> Source material:
★ ★ ★ ★
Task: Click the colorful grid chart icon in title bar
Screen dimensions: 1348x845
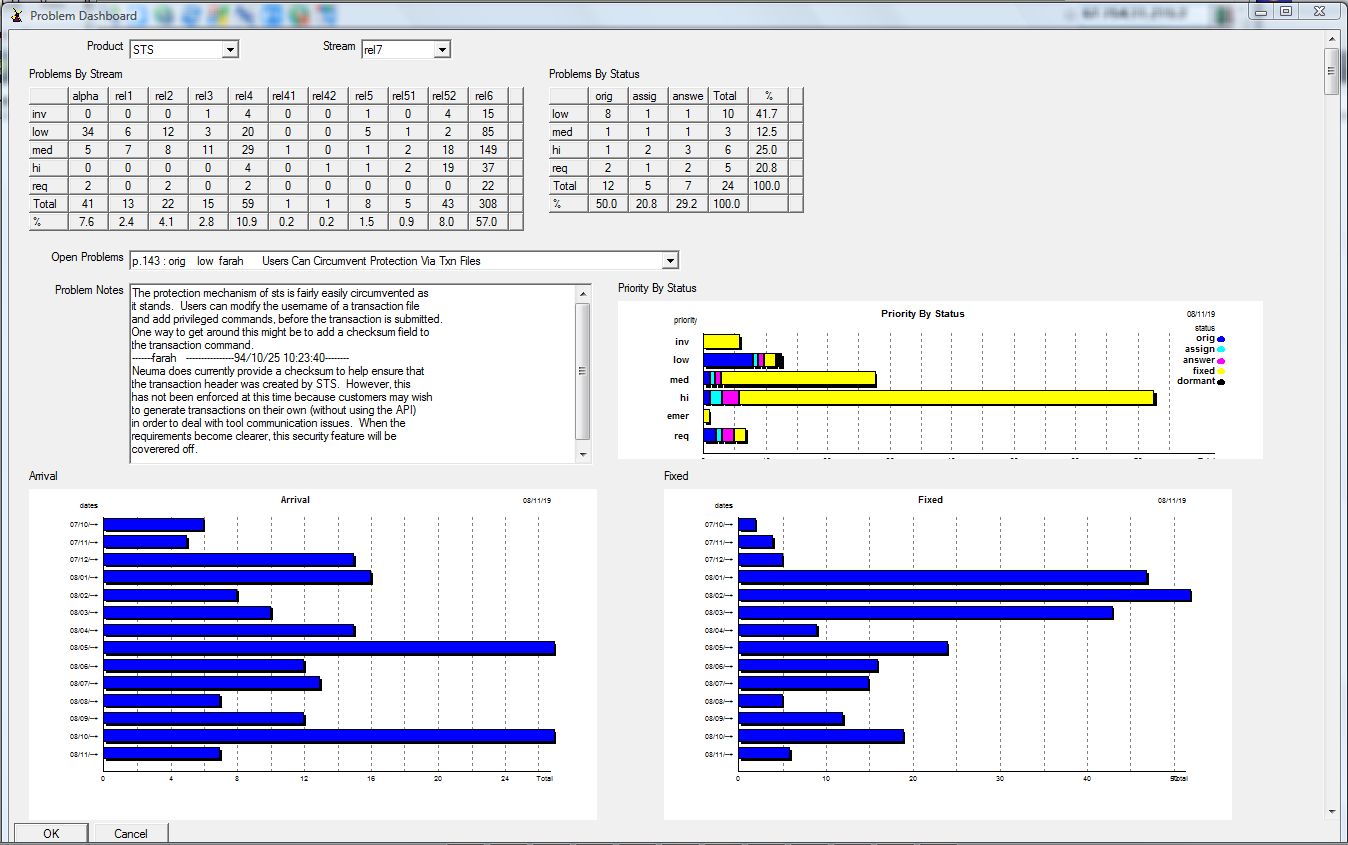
★ ★ ★ ★
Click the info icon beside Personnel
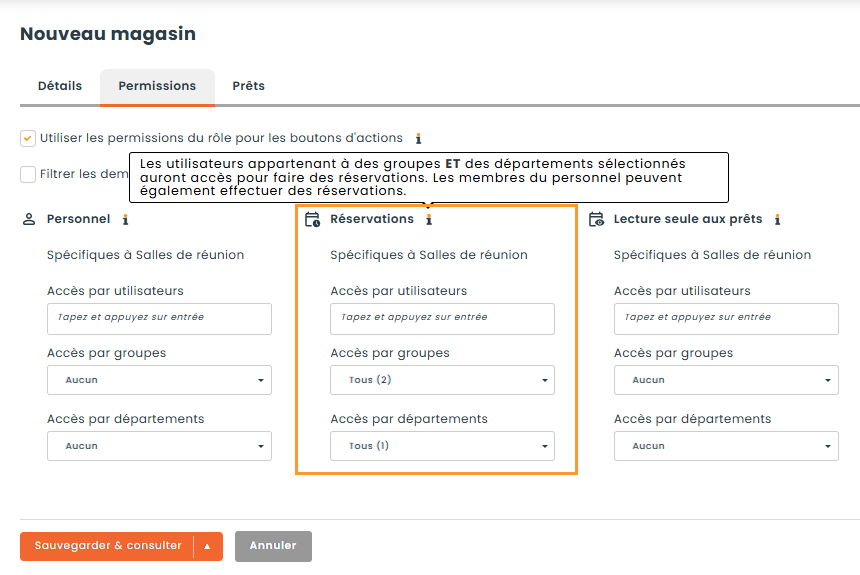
★ ★ ★ ★
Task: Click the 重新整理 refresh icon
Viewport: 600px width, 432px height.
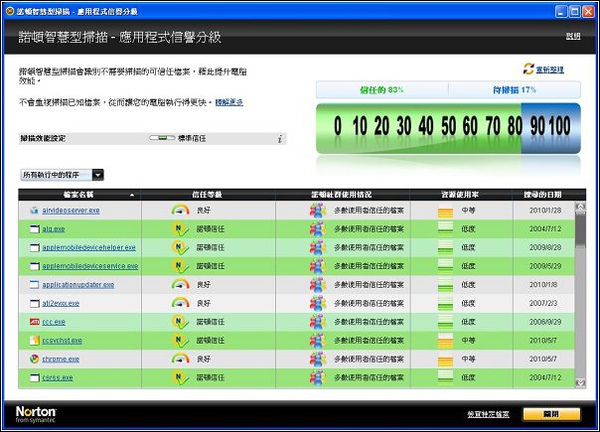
★ ★ ★ ★
> What needs to be done: Starting at the line above that contains "Task: Click the 重新整理 refresh icon", repeat each line exactly up to and including the line that contains "Viewport: 600px width, 432px height.", and stop there.

> Written answer:
Task: Click the 重新整理 refresh icon
Viewport: 600px width, 432px height.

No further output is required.